Normally, the Navy Seals are a classified group of our military; however, these are not normal times. Below, I have listed a few of their names, according to http://www.thestar.com/news/world/article/1036327–profiles-in-courage-a-look-at-some-of-the-seals-who-died.
The article is worthy of reading, but please have tissues nearby.
- Michael Strange, Philadelphia, PA, on his third tour of duty in Afghanistan.
- Kevin Houston, carried an American flag under his body armor, with exception of this date. On his fourth tour of duty, recipient of a Purple Heart and two Bronze Stars.
- Patrick Hamburger, Grand Island, Nebraska – only in Afghanistan for less than two weeks. Had future plans to propose marriage to his girlfriend.
- Aaron Carson Vaughn, deeply religious, joined the Seals after boot camp.
- Kraig Vickers, Hawaii, father of three, wife is expecting their fourth child.
- John Tumilson, Rockford, Iowa
- Matt Mills, father of three, served missions in Iraq and Afghanistan. His grandfather served with the Marines after Pearl Harbor.
- Jason Workman, Blanding, Utah.
- John W. Brown, Little Rock, Arkansas, a paramedic. His mother called him “Rambo with an attitude.”

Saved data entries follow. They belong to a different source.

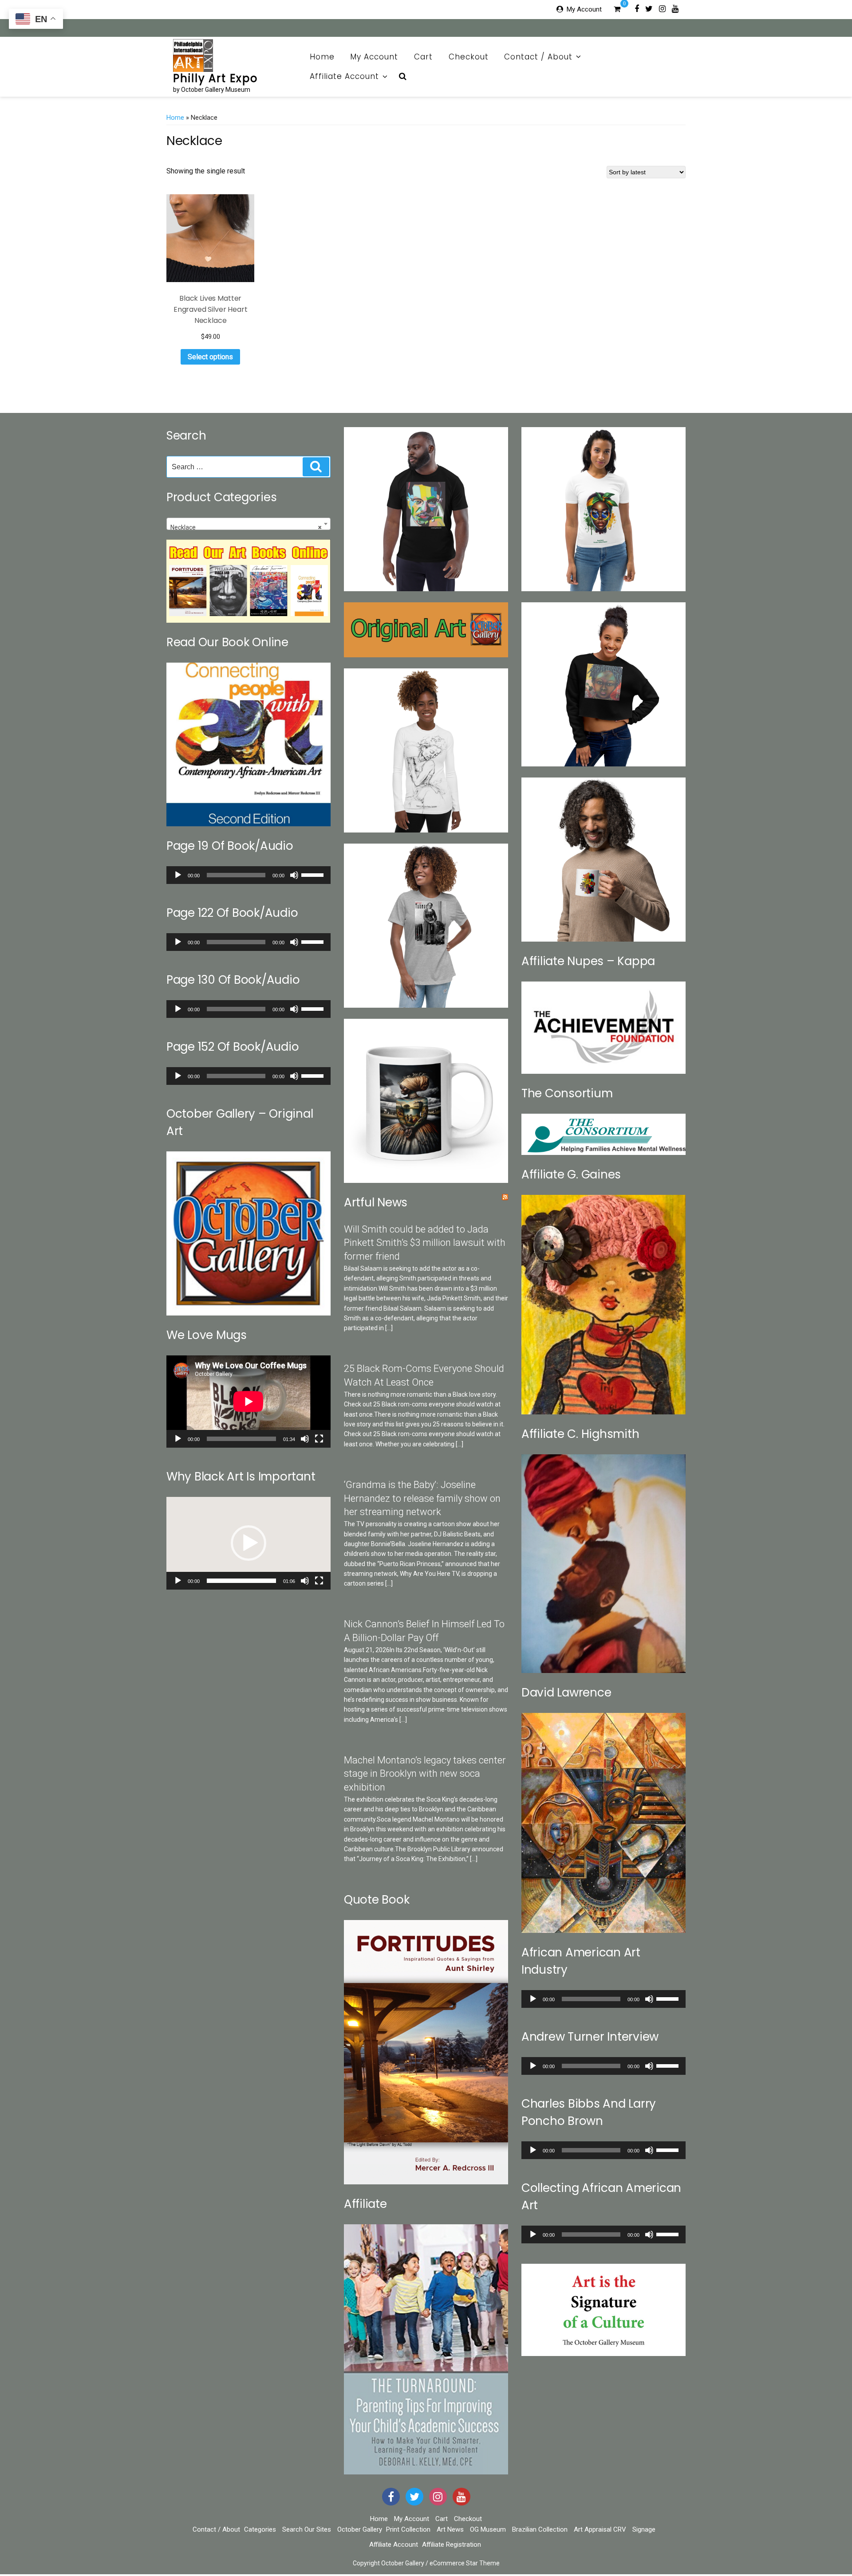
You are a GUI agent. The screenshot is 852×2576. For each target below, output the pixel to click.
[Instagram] (662, 8)
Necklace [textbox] (245, 527)
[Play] (178, 875)
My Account (584, 9)
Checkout (469, 56)
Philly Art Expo (215, 78)
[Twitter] (649, 8)
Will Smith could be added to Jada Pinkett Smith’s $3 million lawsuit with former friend (424, 1243)
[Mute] (294, 875)
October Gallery (359, 2529)
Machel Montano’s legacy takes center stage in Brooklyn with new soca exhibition (425, 1774)
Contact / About (538, 56)
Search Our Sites (306, 2529)
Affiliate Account (344, 76)
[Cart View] (617, 10)
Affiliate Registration (451, 2545)
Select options (210, 357)
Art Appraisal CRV (600, 2529)
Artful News (375, 1202)
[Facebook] (637, 8)
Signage (643, 2529)
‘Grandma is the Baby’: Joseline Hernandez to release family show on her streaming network (422, 1498)
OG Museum (488, 2529)
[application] (248, 875)
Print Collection (408, 2529)
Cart (423, 56)
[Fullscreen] (319, 1438)
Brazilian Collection (540, 2529)
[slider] (313, 874)
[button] (248, 1543)
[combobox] (248, 524)
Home (322, 56)
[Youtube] (675, 8)
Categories (260, 2529)
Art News (450, 2529)
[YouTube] (461, 2496)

- Brian Bill, Stamford, Connecticut, desired to become an astronaut after his military service.
- Matthew Mason, Kansas City – refused to allow an arm injury stop him from serving with the Seals. After losing part of his left arm, he returned to his Seal unit. Father of two toddlers.
Every loss of a soldier leaves a hole in the hearts of the loved ones; it is tragic when so many lives are lost in one battle. As the news reports continue, the five stages of grief leave this editor asking why. Will we ever accomplish the missions we must to end terrorism and war? Perhaps only a Veteran can answer that question, but the grief I feel for all the losses in August, 2011, along with the additional lives we have lost previously in Iraq and Afghanistan and in other wars leaves me with such grief that I truly cannot express. My prayers are with all of our soldiers, past, present and future. We pay an extraordinary emotional price to have freedom in America.